Sa déclaration a immédiatement déclenché une vive colère des syndicats agricoles et de l’agroalimentaire au Brésil. Un pays loin d’être anodin pour Carrefour puisqu’il s’agit de son deuxième marché et qu’il représente plus de 20 % de son chiffre d’affaires (contre 50 % pour la France). Certaines des plus grandes entreprises brésiliennes de la filière bovine ont alors cessé de livrer leur viande aux supermarchés Carrefour locaux tandis que les plus importants syndicats patronaux de l’agrobusiness menaçaient, eux, de ne plus vendre leurs produits au groupe à l’échelle mondiale.
Devant l’ampleur de la polémique, Carrefour a dû faire des excuses officielles dans une lettre remise par l’ambassade de France au gouvernement brésilien, le 26 novembre.
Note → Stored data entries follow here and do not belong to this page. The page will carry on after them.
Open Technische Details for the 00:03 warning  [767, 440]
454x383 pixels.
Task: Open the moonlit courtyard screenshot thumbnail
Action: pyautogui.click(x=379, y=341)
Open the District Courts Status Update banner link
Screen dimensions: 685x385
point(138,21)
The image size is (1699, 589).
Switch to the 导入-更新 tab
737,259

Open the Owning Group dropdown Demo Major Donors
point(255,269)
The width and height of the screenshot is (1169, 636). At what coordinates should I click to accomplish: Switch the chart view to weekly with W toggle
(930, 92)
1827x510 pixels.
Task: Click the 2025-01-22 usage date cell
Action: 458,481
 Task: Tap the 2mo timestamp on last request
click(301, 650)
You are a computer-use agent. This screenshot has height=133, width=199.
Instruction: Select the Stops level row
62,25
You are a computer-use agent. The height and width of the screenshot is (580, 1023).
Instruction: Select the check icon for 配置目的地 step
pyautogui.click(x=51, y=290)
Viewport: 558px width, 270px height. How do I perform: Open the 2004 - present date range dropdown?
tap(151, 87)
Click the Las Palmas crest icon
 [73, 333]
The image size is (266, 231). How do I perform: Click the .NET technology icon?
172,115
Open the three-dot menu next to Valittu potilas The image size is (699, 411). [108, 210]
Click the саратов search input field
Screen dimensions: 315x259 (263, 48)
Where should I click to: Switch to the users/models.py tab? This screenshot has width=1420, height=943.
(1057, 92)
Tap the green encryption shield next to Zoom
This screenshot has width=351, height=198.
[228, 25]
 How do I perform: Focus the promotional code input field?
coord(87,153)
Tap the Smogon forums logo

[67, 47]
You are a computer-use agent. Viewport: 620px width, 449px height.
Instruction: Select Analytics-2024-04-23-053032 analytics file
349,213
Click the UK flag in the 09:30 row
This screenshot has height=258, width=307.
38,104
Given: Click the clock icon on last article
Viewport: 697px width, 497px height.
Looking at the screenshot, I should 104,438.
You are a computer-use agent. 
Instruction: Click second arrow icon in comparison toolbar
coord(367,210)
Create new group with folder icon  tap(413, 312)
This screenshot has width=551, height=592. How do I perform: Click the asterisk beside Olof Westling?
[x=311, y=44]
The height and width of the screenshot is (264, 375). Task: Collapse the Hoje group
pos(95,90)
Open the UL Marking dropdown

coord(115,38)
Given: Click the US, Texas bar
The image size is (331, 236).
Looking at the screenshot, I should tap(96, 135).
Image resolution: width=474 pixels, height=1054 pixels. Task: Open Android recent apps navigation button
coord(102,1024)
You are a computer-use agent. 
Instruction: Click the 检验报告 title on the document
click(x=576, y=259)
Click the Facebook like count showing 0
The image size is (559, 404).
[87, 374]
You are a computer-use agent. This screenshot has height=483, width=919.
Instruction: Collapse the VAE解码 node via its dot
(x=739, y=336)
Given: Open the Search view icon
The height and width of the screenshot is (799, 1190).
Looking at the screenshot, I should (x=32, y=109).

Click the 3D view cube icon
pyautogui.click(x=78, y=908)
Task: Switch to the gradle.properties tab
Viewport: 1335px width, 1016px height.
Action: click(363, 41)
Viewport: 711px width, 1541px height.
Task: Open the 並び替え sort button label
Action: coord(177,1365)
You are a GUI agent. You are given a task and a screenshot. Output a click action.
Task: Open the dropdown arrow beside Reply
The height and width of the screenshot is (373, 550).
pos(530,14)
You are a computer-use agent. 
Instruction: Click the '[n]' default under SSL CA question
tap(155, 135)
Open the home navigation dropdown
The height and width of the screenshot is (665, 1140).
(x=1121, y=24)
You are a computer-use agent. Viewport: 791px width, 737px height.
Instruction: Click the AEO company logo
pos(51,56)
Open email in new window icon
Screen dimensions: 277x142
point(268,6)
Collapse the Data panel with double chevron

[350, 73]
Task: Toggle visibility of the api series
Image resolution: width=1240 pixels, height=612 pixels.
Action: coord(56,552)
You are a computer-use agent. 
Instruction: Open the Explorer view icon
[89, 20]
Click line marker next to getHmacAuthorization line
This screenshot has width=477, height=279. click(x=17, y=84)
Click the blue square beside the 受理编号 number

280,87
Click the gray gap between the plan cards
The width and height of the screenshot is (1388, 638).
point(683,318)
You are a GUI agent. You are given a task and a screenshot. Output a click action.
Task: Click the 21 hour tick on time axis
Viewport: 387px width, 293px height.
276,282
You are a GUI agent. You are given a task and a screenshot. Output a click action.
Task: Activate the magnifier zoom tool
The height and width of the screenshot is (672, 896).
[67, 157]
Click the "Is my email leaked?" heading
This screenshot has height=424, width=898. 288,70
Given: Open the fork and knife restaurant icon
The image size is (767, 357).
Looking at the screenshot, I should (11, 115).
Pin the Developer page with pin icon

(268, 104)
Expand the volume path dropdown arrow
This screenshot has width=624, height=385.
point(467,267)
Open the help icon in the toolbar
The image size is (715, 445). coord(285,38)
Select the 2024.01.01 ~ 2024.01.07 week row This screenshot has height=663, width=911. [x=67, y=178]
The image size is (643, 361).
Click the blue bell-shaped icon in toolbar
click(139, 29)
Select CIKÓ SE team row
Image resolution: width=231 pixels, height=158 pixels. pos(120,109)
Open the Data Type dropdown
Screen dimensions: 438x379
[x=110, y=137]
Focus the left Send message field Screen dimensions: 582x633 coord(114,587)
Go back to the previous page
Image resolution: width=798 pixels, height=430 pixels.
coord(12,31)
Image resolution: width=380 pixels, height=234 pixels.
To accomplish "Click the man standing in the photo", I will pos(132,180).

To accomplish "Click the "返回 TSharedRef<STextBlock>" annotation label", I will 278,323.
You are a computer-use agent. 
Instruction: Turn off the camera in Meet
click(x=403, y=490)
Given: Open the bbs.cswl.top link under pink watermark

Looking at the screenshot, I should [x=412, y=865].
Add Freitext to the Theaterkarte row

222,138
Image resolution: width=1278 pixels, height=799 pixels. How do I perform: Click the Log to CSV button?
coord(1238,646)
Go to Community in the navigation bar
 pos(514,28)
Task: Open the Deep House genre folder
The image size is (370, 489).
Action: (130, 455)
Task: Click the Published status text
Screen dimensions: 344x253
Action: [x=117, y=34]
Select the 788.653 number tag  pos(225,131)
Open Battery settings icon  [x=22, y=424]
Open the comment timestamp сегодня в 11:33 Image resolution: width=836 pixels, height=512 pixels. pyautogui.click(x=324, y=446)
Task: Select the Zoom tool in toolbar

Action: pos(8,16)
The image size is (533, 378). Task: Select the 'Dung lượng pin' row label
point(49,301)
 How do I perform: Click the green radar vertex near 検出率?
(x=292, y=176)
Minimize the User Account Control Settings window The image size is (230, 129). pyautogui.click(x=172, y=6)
Dans cette missive, le groupe se désolait du fait que les déclarations aient pu être comprises comme une critique à l’agriculture brésilienne et réaffirmait son soutien au développement de cette dernière.
Cet épisode soulève une question essentielle : les entreprises privilégieront-elles toujours leur chiffre d’affaires au détriment de la protection des agriculteurs français et du modèle agricole européen ? La réalité est plus nuancée. En effet, cet événement révèle plutôt un changement dans les rapports de force commerciaux entre le Brésil et l’UE, tout en illustrant le recul des préoccupations environnementales dans l’agenda politique et économique mondial.
Quand les menaces de boycott étaient efficaces
Car, il y a encore quinze ans, la stratégie du boycott de l’agrobusiness brésilien pouvait être efficace. En la matière, deux épisodes en 2006 et en 2009 ont marqué les esprits.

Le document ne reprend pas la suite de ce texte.